**TASK DIRECTIONS:**
Look through the material below and report every line that includes "agent".

**LISTED ENTRIES:**
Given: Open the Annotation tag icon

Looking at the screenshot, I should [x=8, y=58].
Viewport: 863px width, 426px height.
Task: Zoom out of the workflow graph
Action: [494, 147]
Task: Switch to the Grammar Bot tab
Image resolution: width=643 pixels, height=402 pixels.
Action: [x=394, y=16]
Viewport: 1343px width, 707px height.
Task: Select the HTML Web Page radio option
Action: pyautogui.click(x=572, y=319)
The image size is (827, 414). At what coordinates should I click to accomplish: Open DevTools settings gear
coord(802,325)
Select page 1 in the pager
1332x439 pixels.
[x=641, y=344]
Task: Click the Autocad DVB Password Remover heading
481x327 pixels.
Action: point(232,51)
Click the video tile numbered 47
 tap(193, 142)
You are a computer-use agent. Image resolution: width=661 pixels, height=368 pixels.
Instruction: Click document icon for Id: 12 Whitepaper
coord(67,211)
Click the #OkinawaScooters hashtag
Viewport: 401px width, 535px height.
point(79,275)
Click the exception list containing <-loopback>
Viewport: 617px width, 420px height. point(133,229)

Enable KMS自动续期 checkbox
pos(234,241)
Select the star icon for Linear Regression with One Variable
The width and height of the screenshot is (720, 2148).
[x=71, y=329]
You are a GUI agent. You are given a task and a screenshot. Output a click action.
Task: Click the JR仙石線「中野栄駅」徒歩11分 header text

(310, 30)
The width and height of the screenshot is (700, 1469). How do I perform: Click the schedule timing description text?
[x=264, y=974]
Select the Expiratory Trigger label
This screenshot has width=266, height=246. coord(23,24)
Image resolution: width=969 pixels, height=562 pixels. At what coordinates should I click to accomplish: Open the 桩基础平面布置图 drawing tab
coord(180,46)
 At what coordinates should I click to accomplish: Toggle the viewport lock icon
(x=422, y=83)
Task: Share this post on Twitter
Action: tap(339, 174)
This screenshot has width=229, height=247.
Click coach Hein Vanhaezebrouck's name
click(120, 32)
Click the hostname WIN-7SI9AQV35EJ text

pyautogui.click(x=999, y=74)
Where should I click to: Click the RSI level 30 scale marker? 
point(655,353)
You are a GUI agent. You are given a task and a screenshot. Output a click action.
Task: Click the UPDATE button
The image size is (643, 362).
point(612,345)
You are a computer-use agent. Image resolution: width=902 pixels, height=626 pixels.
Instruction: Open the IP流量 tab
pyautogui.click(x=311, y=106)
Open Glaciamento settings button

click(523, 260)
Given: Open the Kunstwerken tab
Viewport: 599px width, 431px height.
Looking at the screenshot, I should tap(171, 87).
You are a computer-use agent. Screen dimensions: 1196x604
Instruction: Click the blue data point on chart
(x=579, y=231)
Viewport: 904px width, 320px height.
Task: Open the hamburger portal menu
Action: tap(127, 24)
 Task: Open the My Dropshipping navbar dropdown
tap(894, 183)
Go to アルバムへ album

**ANSWER TO THE PROBLEM:**
You are a computer-use agent. Image resolution: width=661 pixels, height=368 pixels.
You are a GUI agent. You are given a task and a screenshot. Output a click action.
You are a GUI agent. You are given a task and a screenshot. Output a click action.
You are a computer-use agent. Image resolution: width=902 pixels, height=626 pixels.
You are a computer-use agent. Screen dimensions: 1196x604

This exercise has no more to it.